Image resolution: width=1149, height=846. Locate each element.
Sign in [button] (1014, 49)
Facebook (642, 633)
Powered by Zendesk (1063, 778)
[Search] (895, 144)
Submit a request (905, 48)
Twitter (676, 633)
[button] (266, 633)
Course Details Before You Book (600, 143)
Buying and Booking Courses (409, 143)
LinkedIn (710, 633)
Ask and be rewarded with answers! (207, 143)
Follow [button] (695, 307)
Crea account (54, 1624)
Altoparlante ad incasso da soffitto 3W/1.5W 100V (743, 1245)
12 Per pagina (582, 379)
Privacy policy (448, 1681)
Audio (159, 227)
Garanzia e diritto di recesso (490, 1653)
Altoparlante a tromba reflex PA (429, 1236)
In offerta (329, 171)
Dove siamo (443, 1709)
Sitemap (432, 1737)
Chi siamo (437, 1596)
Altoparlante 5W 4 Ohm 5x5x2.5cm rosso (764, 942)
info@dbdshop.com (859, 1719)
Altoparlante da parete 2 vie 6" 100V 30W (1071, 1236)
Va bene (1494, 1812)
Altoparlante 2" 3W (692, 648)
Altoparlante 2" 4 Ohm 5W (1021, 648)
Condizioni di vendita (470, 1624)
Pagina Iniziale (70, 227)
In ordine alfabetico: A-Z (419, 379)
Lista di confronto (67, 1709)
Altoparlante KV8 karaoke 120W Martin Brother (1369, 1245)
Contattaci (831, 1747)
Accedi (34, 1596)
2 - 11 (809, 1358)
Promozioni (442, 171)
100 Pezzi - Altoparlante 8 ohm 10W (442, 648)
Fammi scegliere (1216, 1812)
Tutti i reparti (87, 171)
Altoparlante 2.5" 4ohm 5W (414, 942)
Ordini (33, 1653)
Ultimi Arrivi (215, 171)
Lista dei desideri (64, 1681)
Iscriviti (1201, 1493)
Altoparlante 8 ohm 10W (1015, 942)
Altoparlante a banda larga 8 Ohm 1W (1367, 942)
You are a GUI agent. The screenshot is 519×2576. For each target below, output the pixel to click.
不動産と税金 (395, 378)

▸ **Task to complete**:
Copy the entire listing above line by line, keeping every character unchanged.

▸ **Exercise answer**:
Image resolution: width=1149, height=846. Locate each element.
Sign in [button] (1014, 49)
Facebook (642, 633)
Powered by Zendesk (1063, 778)
[Search] (895, 144)
Submit a request (905, 48)
Twitter (676, 633)
[button] (266, 633)
Course Details Before You Book (600, 143)
Buying and Booking Courses (409, 143)
LinkedIn (710, 633)
Ask and be rewarded with answers! (207, 143)
Follow [button] (695, 307)
Crea account (54, 1624)
Altoparlante ad incasso da soffitto 3W/1.5W 100V (743, 1245)
12 Per pagina (582, 379)
Privacy policy (448, 1681)
Audio (159, 227)
Garanzia e diritto di recesso (490, 1653)
Altoparlante a tromba reflex PA (429, 1236)
In offerta (329, 171)
Dove siamo (443, 1709)
Sitemap (432, 1737)
Chi siamo (437, 1596)
Altoparlante 5W 4 Ohm 5x5x2.5cm rosso (764, 942)
info@dbdshop.com (859, 1719)
Altoparlante da parete 2 vie 6" 100V 30W (1071, 1236)
Va bene (1494, 1812)
Altoparlante 2" 3W (692, 648)
Altoparlante 2" 4 Ohm 5W (1021, 648)
Condizioni di vendita (470, 1624)
Pagina Iniziale (70, 227)
In ordine alfabetico: A-Z (419, 379)
Lista di confronto (67, 1709)
Altoparlante KV8 karaoke 120W Martin Brother (1369, 1245)
Contattaci (831, 1747)
Accedi (34, 1596)
2 - 11 (809, 1358)
Promozioni (442, 171)
100 Pezzi - Altoparlante 8 ohm 10W (442, 648)
Fammi scegliere (1216, 1812)
Tutti i reparti (87, 171)
Altoparlante 2.5" 4ohm 5W (414, 942)
Ordini (33, 1653)
Ultimi Arrivi (215, 171)
Lista dei desideri (64, 1681)
Iscriviti (1201, 1493)
Altoparlante 8 ohm 10W (1015, 942)
Altoparlante a banda larga 8 Ohm 1W (1367, 942)
You are a GUI agent. The screenshot is 519×2576. For each target below, output the pixel to click.
不動産と税金 (395, 378)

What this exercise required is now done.